If I may bring my experience as an inter-faith enthusiast and a student of religion to bear on this, some of us
may not realize that our major religions, Islam and Christianity, have more in common than in contrast. But
as a result of open mischief, crass ignorance and sheer indiscretion, people don’t seem to see the similarities
but rather focus on the differences. The contributions of religion to personal, social and national development
are left untapped and what is often repeated by the intellectually lazy ones is the outdated song of Karl Marx:
‘religion is the opium of the masses’. Besides, the truth of the matter is that most problems associated with
religion are not religious. The Nigerian experience is that socio-political crises have always been adorned the
toga of religion while the problem is not always with the religion, it is with the people. That is why the deeper
one is in religion, the more one comes to understand the other.

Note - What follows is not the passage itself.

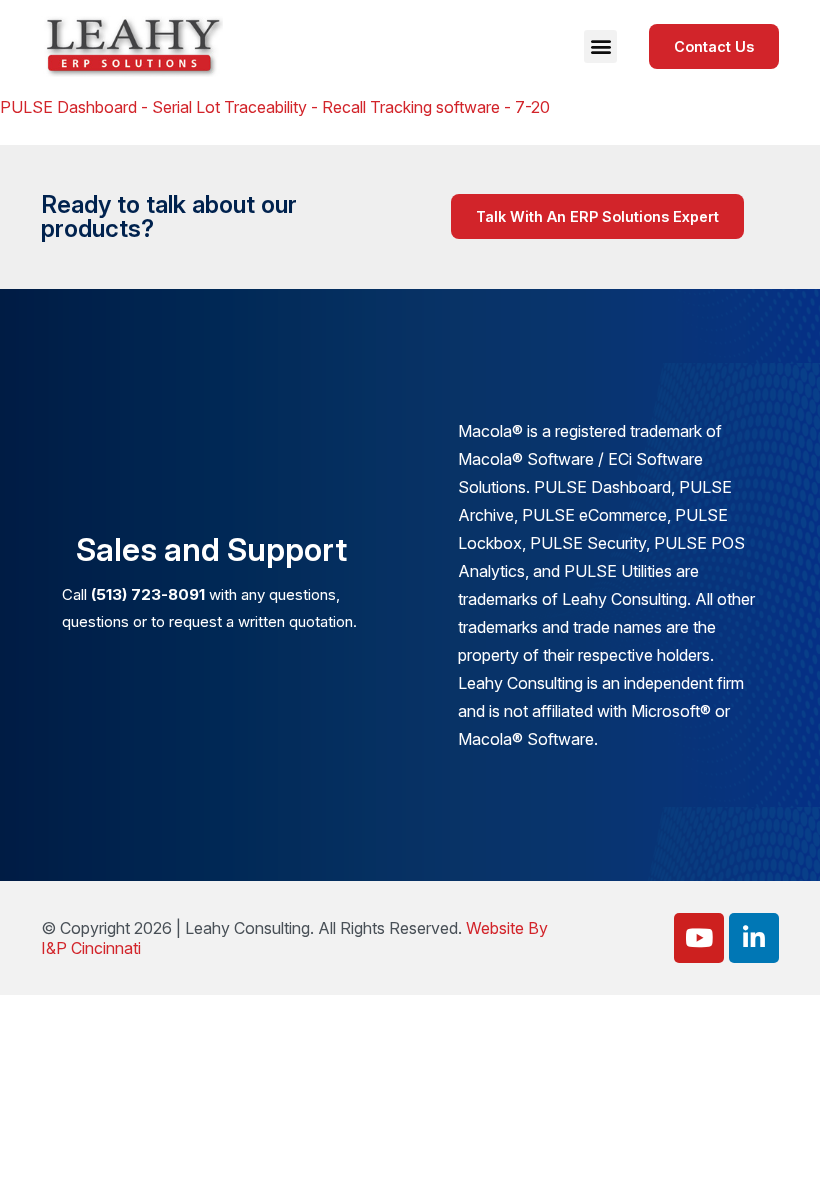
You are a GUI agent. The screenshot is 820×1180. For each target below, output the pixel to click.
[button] (600, 46)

Lest I digress further, we all know what a colloquium means. It is an informal meeting of minds to discuss
something. Beyond the formal definition, I think it is not less than a gathering of those who know and those
who don’t know so that those who know may showcase what they know and those who don’t may demonstrate
their ignorance. I think the idea is that there is a bit of sense in every nonsense if we are patient enough to
remove the prefix ‘non’ from it. Besides, demonstrating ignorance is not a crime; but insisting on ignorance is
a grave error. That is the idea of a colloquium to my understanding. Since we have resource persons here, I
urge you all to demonstrate what you know or what you do not know after they have made their presentations
so that such submissions would constitute parts of what we shall all know and demonstrate when there is a
another colloquium in its real informal sense.

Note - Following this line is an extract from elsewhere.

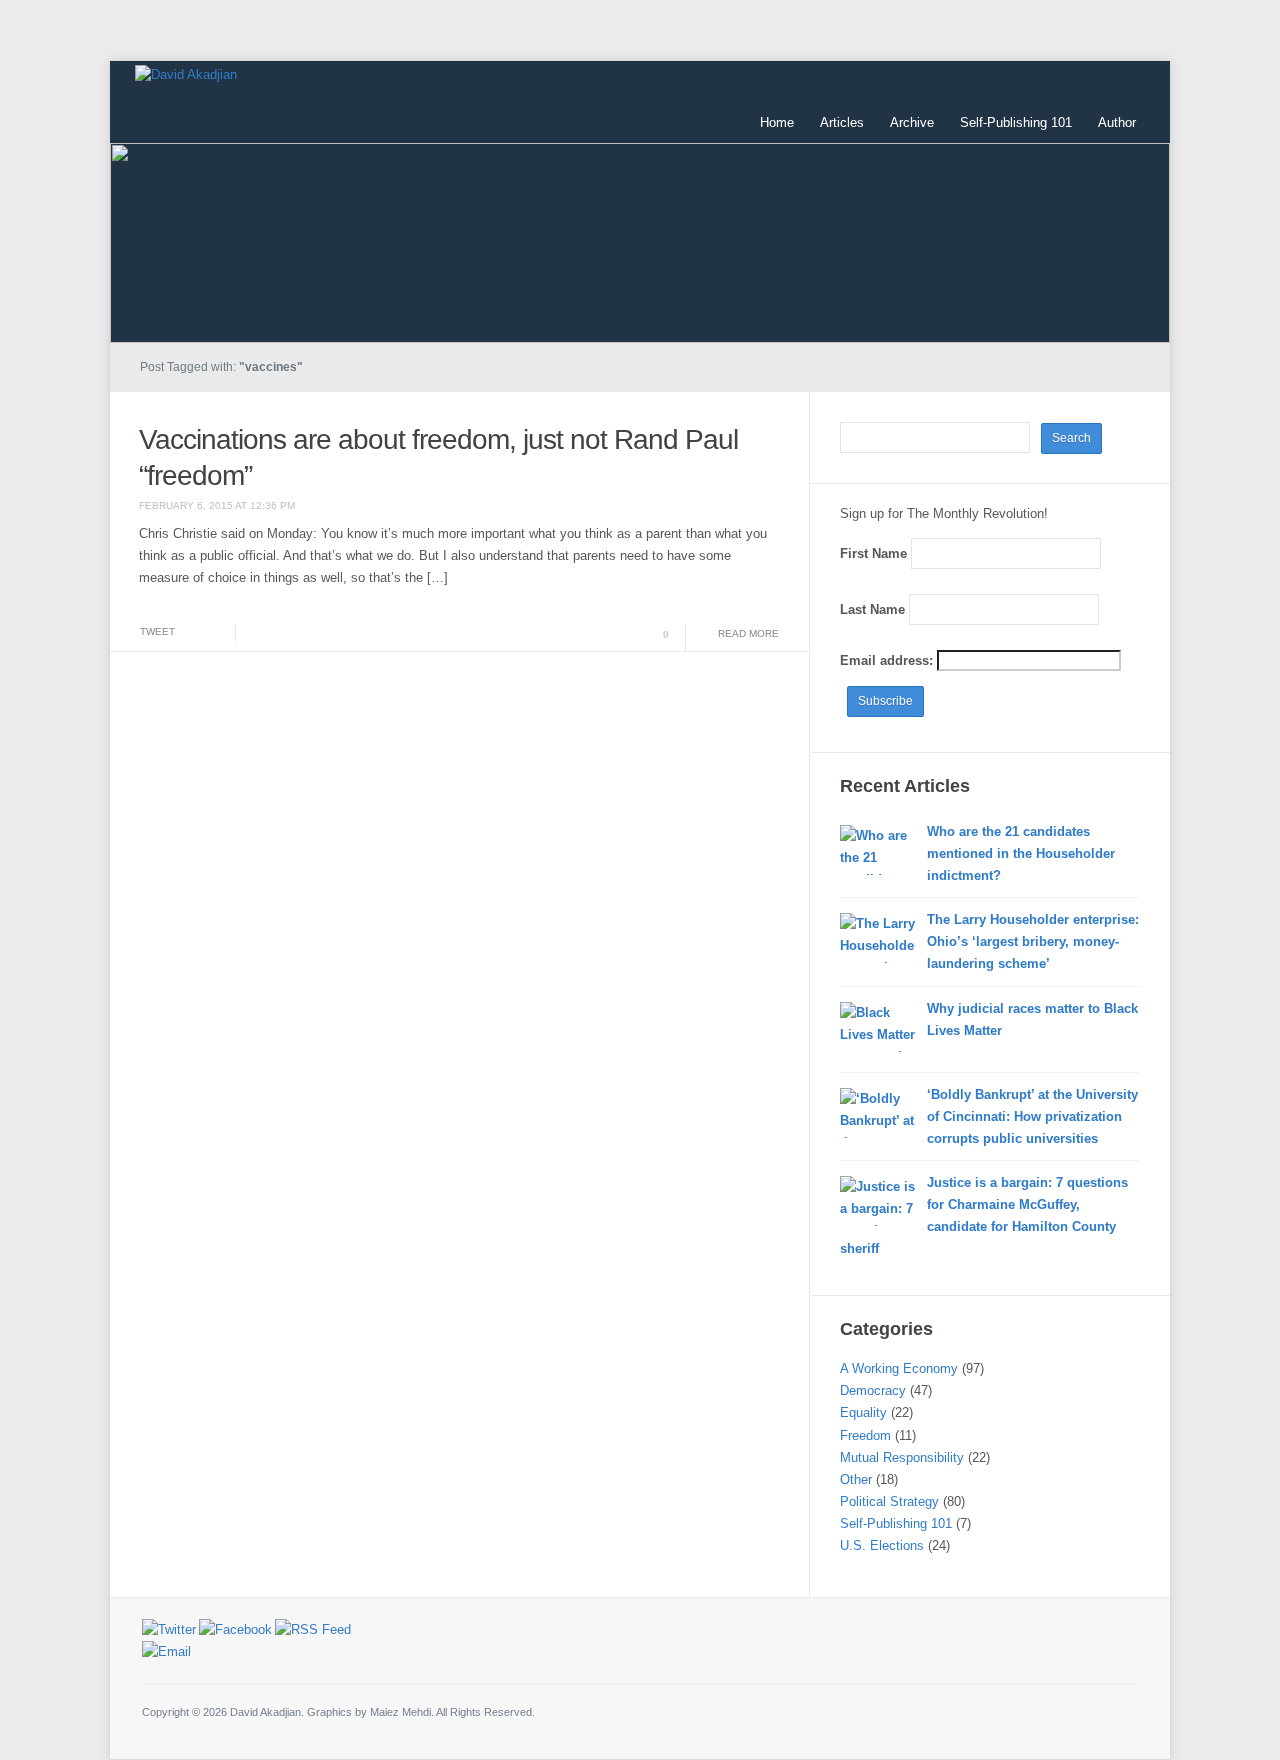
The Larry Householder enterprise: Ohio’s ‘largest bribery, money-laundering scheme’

The issue before us today is simple and straightforward. It borders on development and we can explain it as
follows: Health is wealth and nothing can be achieved without it. For effective and efficient health delivery, the
appropriate technology is required. Since technology is meant to serve human beings to achieve development,
there should be ways, unexplored yet, through which improved medicare can be assured through good
engineering and technological gadgets/inventions. It is on this note that people in health science as well as
engineering and technology are pooled to lead the discussion on the way forward to improving our health
through the instrumentation of technology. Since all technology is culture-based, it would be insightful to
know what aspects of our indigenous technology can be used, developed or upgraded to serve the purpose of
our quest for better and healthier living.
This is what we are here for. It is now time to talk the talk with the hope that we will have ideas to work on
when the time is ripe to walk the talk.
Once again, you are all welcome. Thank you for your attention.